Nova provocação à China

A aprovação da venda de armas pelos Estados Unidos a Taiwan, por US$ 1,4 bilhiões nesta quinta-feira, voltou a causar irritação ao governo chinês e expôs o quão dúbia pode ser a política do presidente norte-americano Donald Trump.

A negociação, anunciada pela Departamento de Estado dos EUA, foi a primeira firmada pela administração Trump com Taipei, de acordo com reportagem do jornal britânico The Guardian.
O acordo prevê a venda de armamentos norte-americanos que incluiriam desde suporte técnico para radares, até mísseis antiaéreos, torpedos e outros sistemas.
Pequim não demorou a reagir ao negócio. O embaixador chinês nos EUA, Cui Tiankai, declarou que já apresentou as suas críticas ao governo norte-americano.
Em declarações reproduzidas pela Agência Reuters, Tiankai disse que “todas essas ações – as sanções contra companhias chinesas e em especial a venda de armas para Taiwan – minam a confiançaa mútua entre os dois países e contradizem o espírito do encontro”, em referência à reunião entre Trump e o presidente chinês Xi Jinping, em abril, no estado americano da Flórida.

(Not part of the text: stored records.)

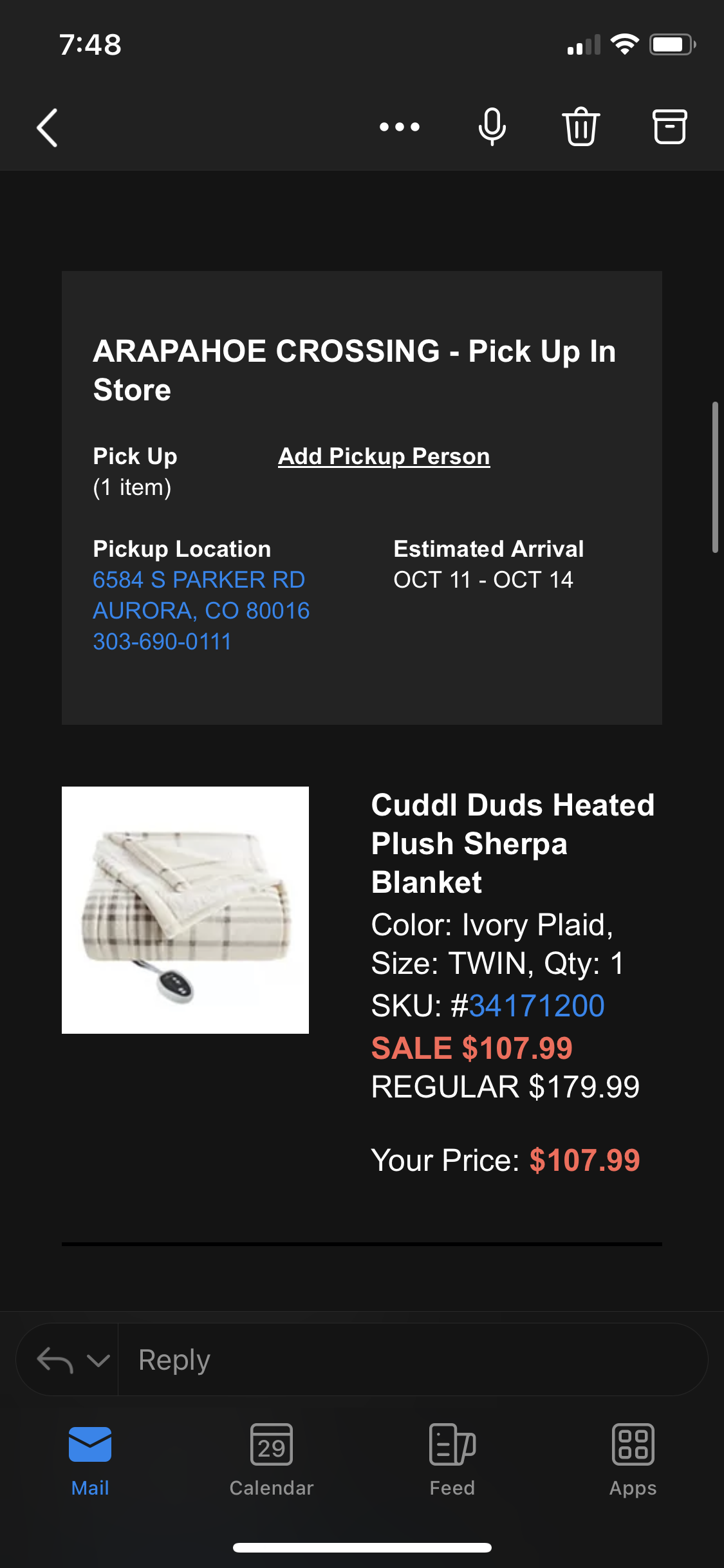724x1568 pixels.
Task: Open the 6584 S Parker Rd address link
Action: (199, 580)
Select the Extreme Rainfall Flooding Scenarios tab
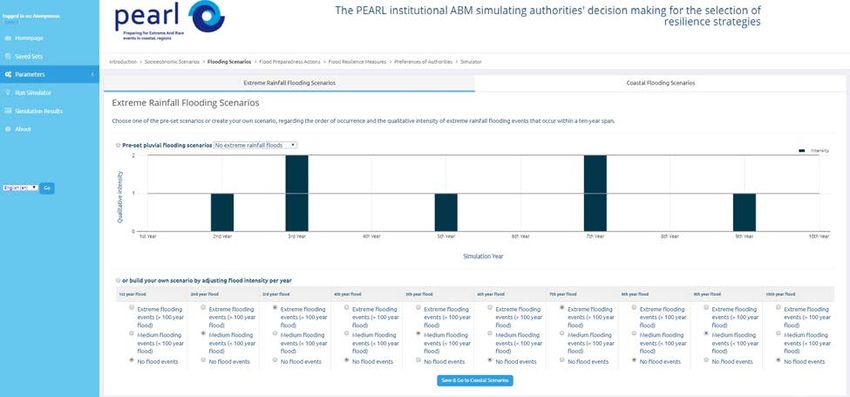This screenshot has width=850, height=397. point(289,83)
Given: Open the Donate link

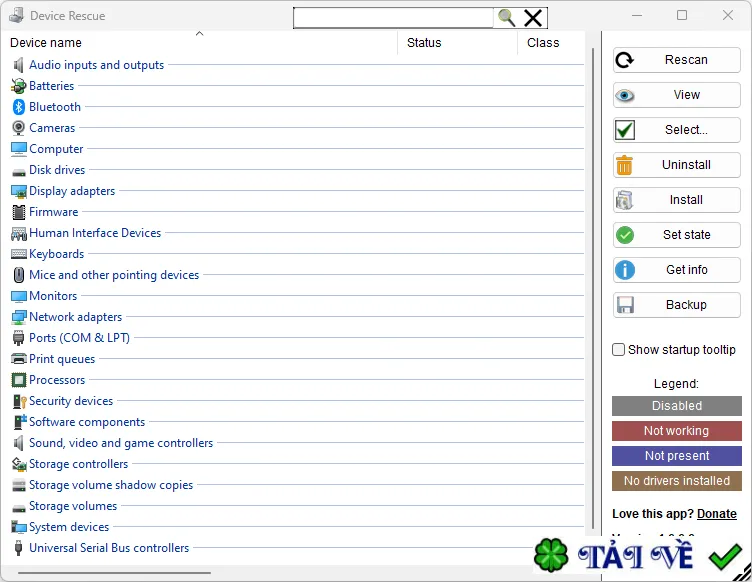Looking at the screenshot, I should 717,513.
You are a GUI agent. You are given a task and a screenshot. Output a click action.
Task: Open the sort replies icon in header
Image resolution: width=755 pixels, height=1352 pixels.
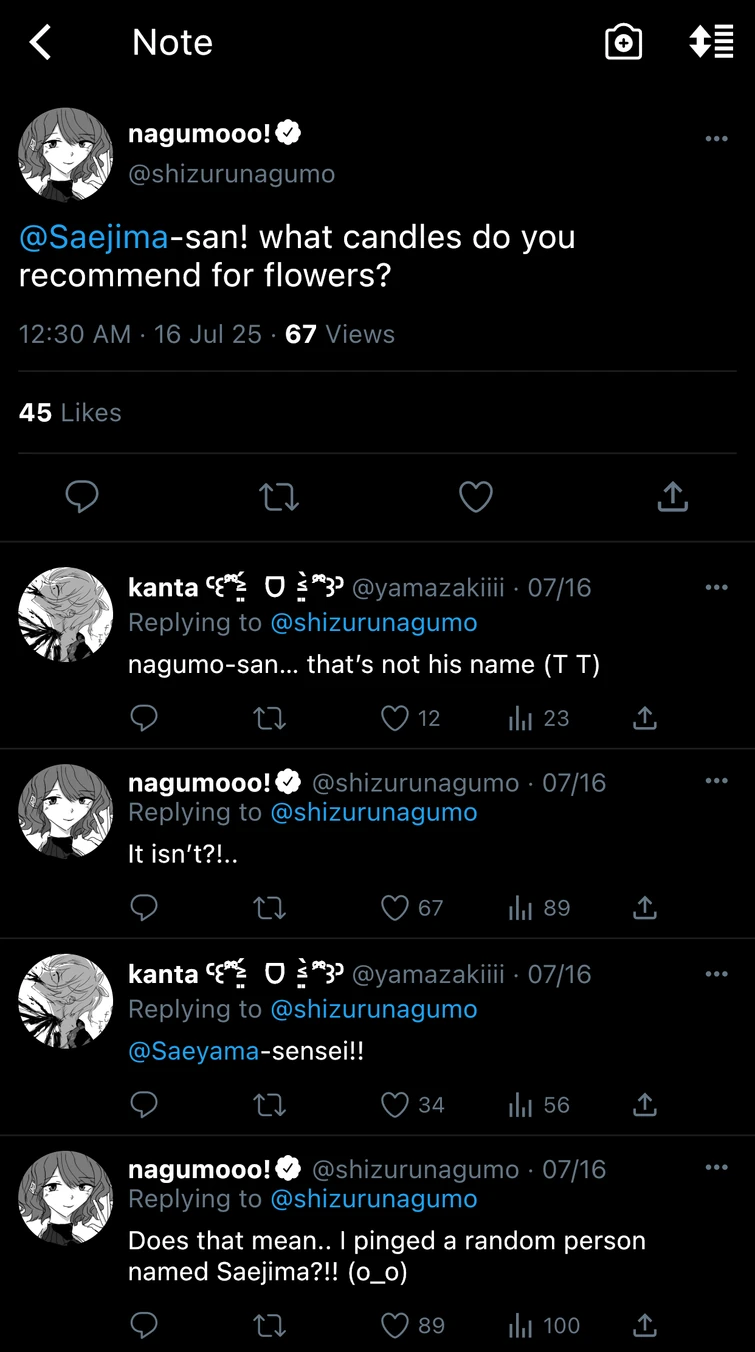point(711,43)
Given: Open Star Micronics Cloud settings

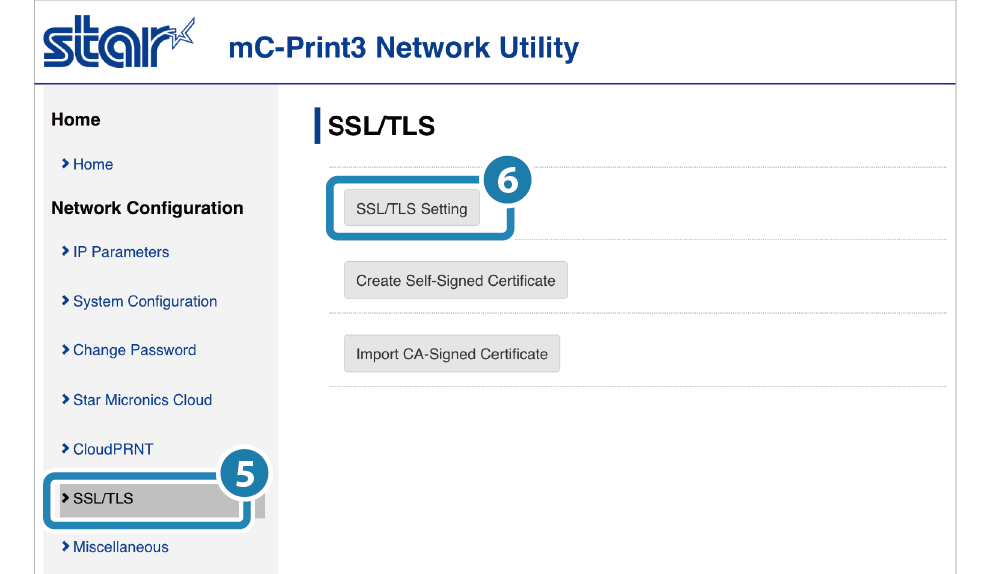Looking at the screenshot, I should tap(142, 400).
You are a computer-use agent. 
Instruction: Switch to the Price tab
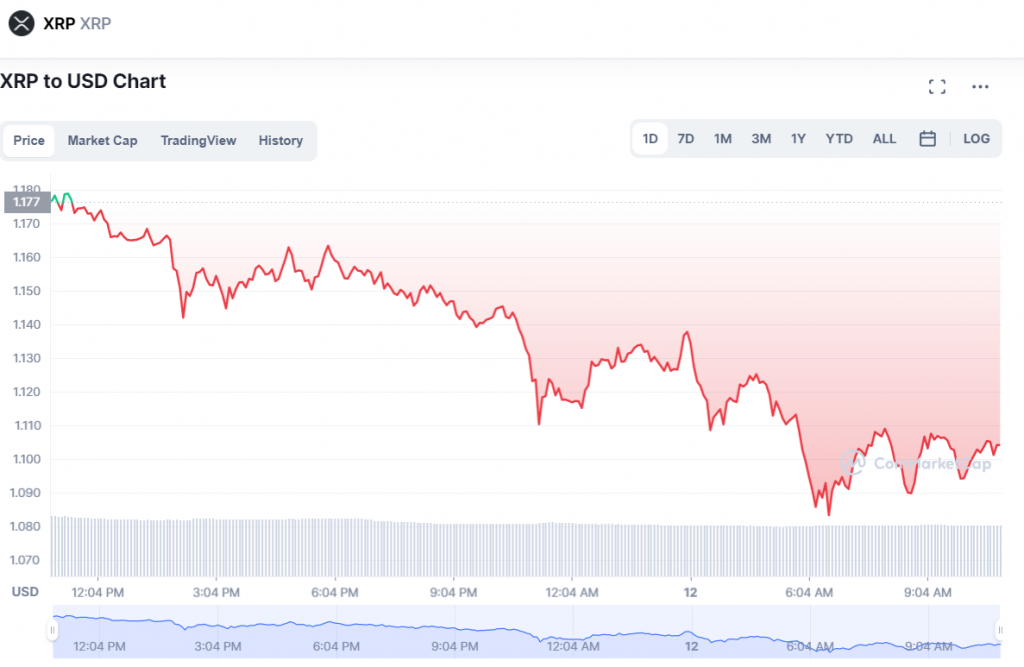coord(29,141)

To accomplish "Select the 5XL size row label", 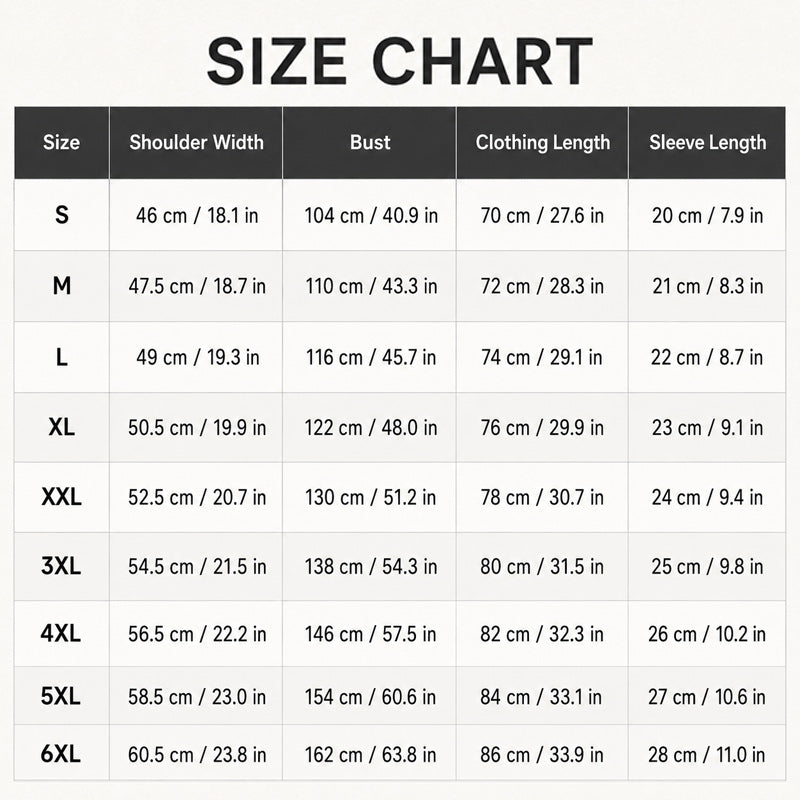I will pyautogui.click(x=61, y=696).
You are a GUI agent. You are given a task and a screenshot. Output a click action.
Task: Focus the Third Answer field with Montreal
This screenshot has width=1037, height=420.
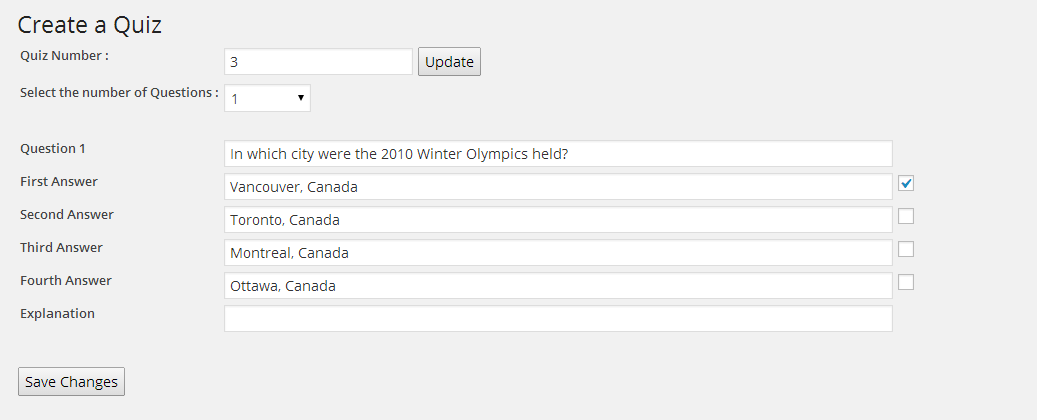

As críticas não pararam aí. O porta-voz da Chancelaria chinesa, Lu Kang, disse que o país reclamou oficialmente junto à Casa Branca, afirmando ainda que tanto Pequim quanto Washington concordam que Taiwan é “parte integrante” da China.A China considera Taiwan uma província rebelde e, desde 1979, os EUA reconhecem que Taiwan é parte do território chinês. A política bilateral entre Washington e Pequim se pauta por protocolos conhecidos como a política de uma só China.